Being young and stupid (*ahem*), I jumped to the conclusion that the yum update was just too slow and I needed to speed it up.
First things first, you can’t see improvement, if you don’t measure. So let’s take a baseline:
terraform apply -auto-approve 1.53s user 0.42s system 0% cpu 3:52.50 total
3 minutes 53 seconds. This get’s annoying over time. So the „brilliant” idea I had was to set up a squid caching proxy in order to locally provide the rpms files needed for the updates, thus cutting down on the
yum update time.
So I started up a squid docker image, after some debugging created a squid.config that worked, opened the necessary firewall ports and modified my cloud-init configuration so that yum would use my caching proxy.
runcmd: - 'echo "proxy=http://192.168.142.143:3128" >> /etc/yum.conf' - 'echo "proxy=https://192.168.142.143:3128" >> /etc/yum.conf'Test again, first time:
terraform apply -auto-approve 1.31s user 0.33s system 0% cpu 3:54.64 total
As expected, no improvement. But now, the second time:
terraform apply -auto-approve 1.35s user 0.32s system 0% cpu 3:56.31 total
Damn! Why u so slow? After some another espresso, I noticed that yum is talking to different mirrors, which the proxy interprets as a new request and can’t use the cache for. So, next iteration. I reconfigure yum via my cloud-init in such a way, that one mirror close to me will be used for all request.
Prime the cache, and then, the second run:
terraform apply -auto-approve 1.35s user 0.29s system 0% cpu 3:55.84 total
This is getting worse the better. Why? Well now I took the time to actually take a look at
/var/log/message while the cloud-init code was running. And low and behold, the
yum update I thought was the bottleneck was a tiny fraction of the actual runtime.

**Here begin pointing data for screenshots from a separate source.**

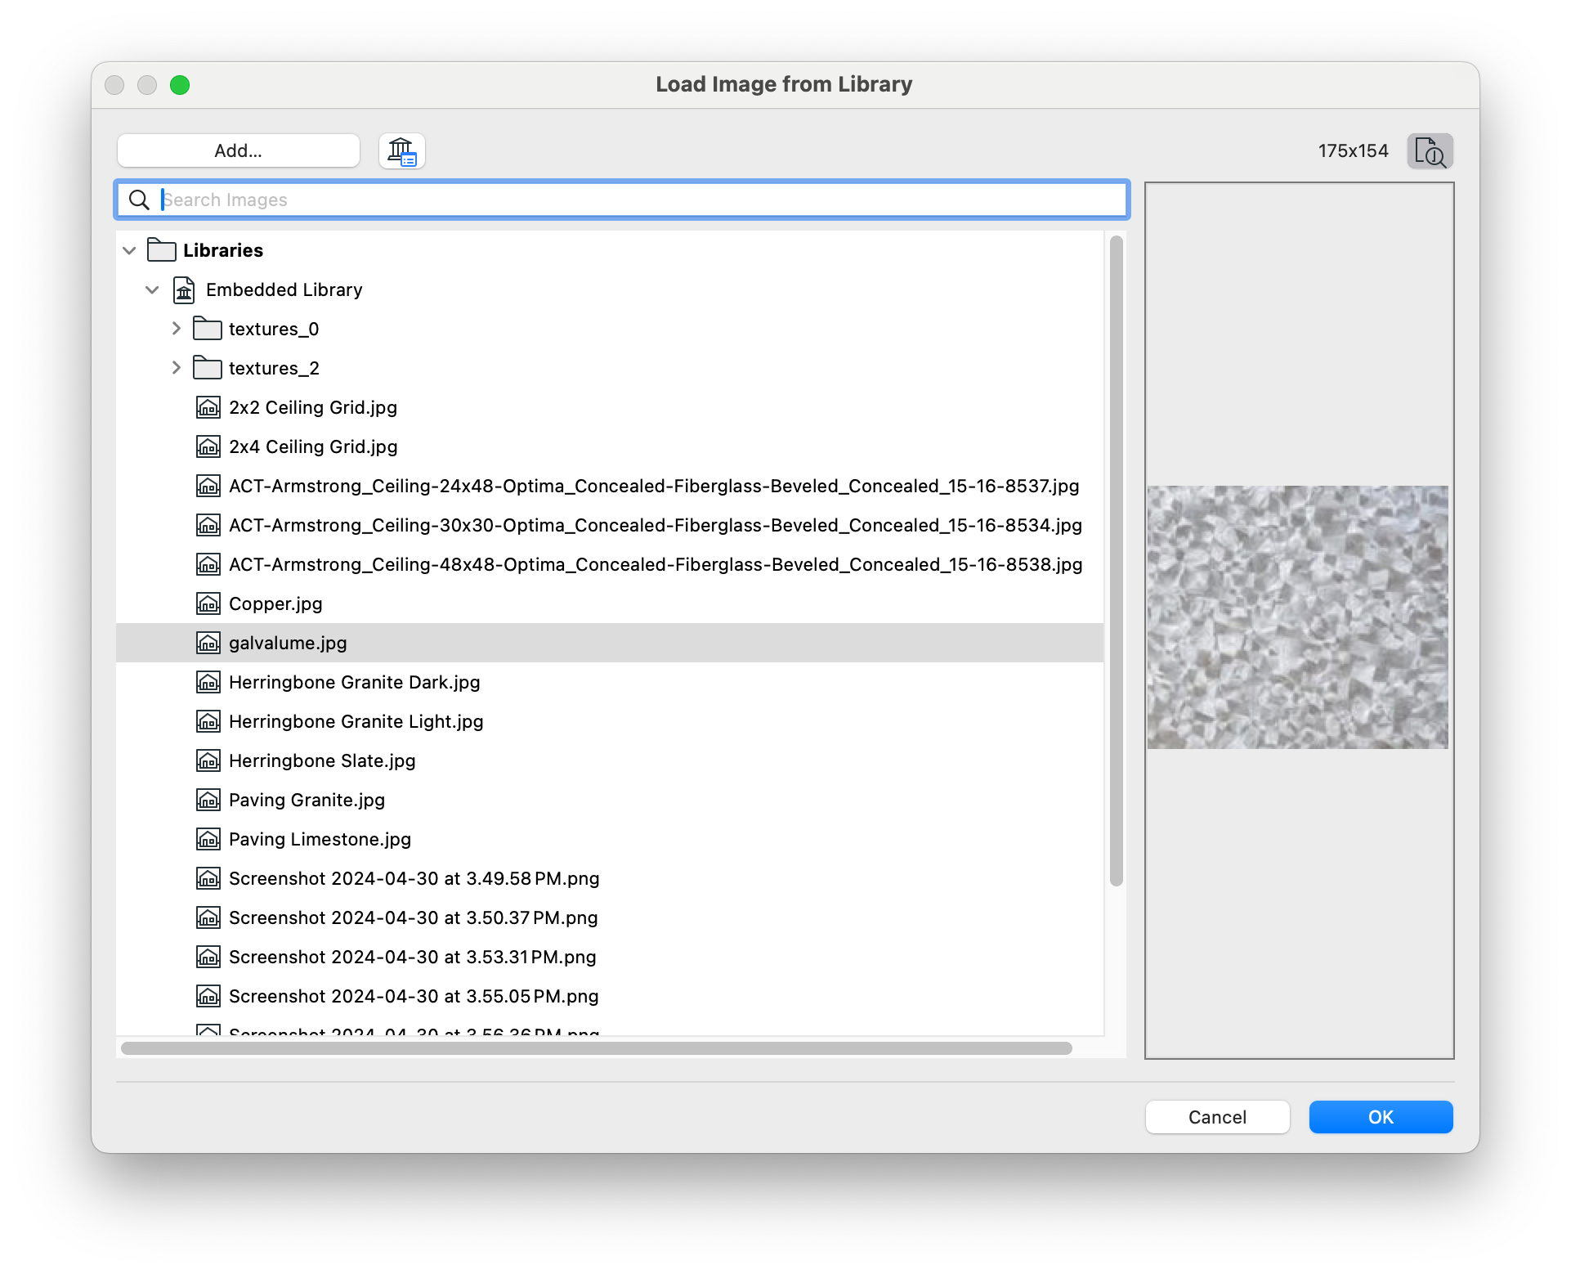Click the Copper.jpg image file icon
The image size is (1571, 1274).
coord(208,604)
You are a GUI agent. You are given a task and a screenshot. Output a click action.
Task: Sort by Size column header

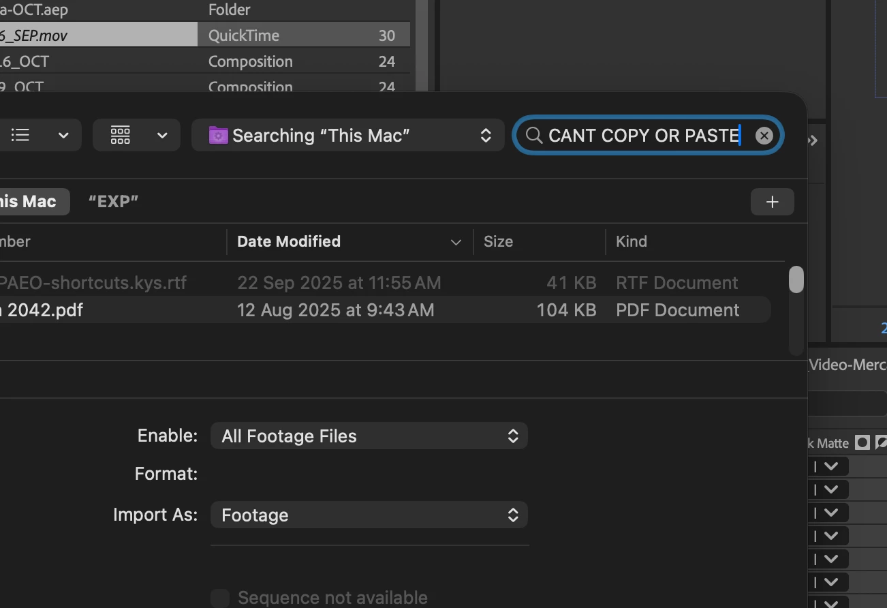(x=498, y=241)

As I am already running on SSDs, the only change I was able to make was to enable host-passthrough for the libvirt CPU configuration and adding more CPUs (MORRR POWER !!!!!). With that I finally ended up at:
terraform apply -auto-approve 1.30s user 0.31s system 0% cpu 3:10.39 total
What actually improved performance was me adding and resetting snapshots of the domain (VM) inside my Ansible playbooks so I had quick turnaround-cycles for debugging a setup issue later in the chain.
Repeat after me: premature optimization is the root of all evil (although you learn new stuff while doing that).